The China Grove Farmers Day began in 1982 to honor local farmers by inviting them to sell their produce at a farmers market. Other local merchants began to join in. Now, the summer celebration draws tens of thousands of people and stretches over several blocks of Main Street.
Wise said she and her daughters, who sported sparkling face paint Saturday, said they try to attend the festival every year.
This time, Wise brought her boyfriend, Charlotte resident Khaled Dais, who said he thought it was just a farmers market.
“When she told me it was ‘Farmers Day,’ I wasn’t excited,” Dais said. “But I love it. They have a lot of things to do here.”
Wise said her favorite part is shopping for homemade crafts, and she likes that there are activities for her girls.“It’s a really good event to come and have a good day with your family,” Wise said.
Throughout the day, musicians and other performers entertained festivalgoers on three different stages.

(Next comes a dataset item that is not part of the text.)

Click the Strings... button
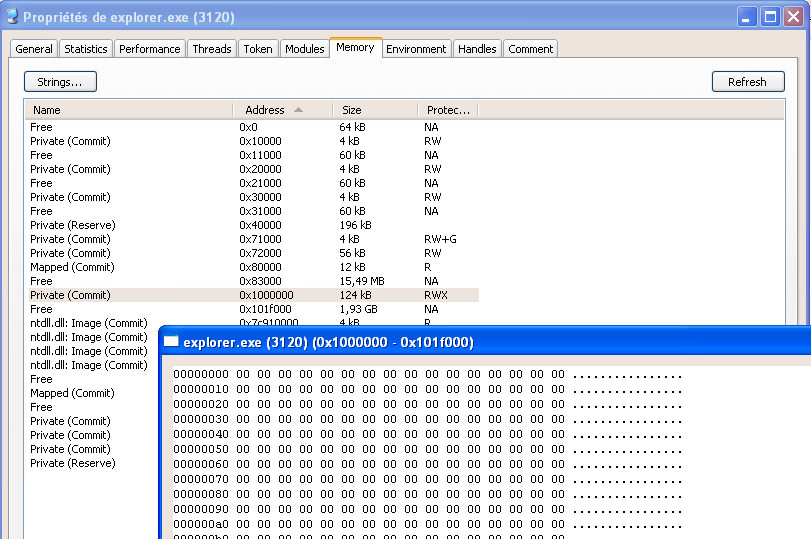The height and width of the screenshot is (539, 811). click(60, 82)
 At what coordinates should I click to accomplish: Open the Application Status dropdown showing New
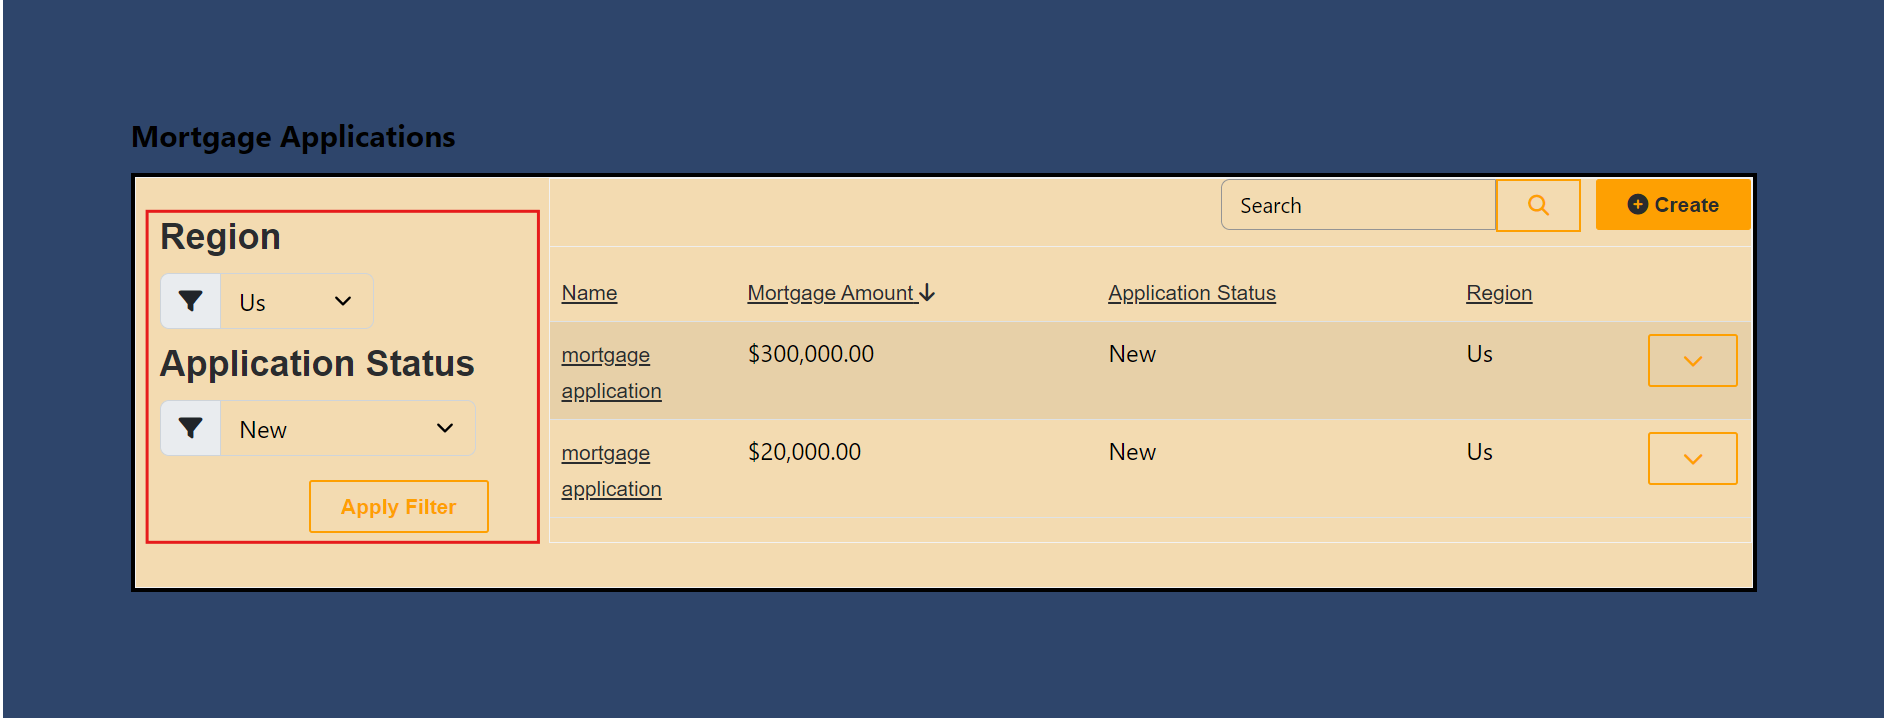(x=347, y=429)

Children played carnival games and bounced in inflatable houses.
In keeping with the day’s history, the festival also featured booths with locally-grown produce and a display of antique farm equipment and cars.
Throngs of people walked along a line of more than 200 vendors selling crafts, clothes, keepsakes, a variety of fair foods and more. A few said that in the morning hours, it was the busiest Farmers Day they’ve seen.
Lee Withers, who assisted Amanda Eller in organizing the event, said he estimates that about 30,000 people came to this year’s festival.
“I think we had a gracious and steady crowd all day long,” Withers said. “That means the vendors and merchants, which we do this for, are getting a lot of business. … It’s been an amazing day.”
Brenda Kafka, a Kannapolis resident, worked a booth called “Alice and Brenda’s Crafts.” She said it was her first time as a vendor at Farmers Day, and she’ll probably be back.
“I’ve really enjoyed it. I think it’s fantastic,” Kafka said. “We heard this was a pretty big event here, so we thought we’d give it a shot, and we’ve been real pleased with it.”
She said she hadn’t had a chance to explore the festival because their booth had been so busy.
But Sherrie Harman, of Concord, said business seemed slow for the amount of people there. She ran a pottery booth called Simply Sherrie.
“I think it’s a great crowd… but they’re not buying much,” she said. “Maybe it’s the economy.”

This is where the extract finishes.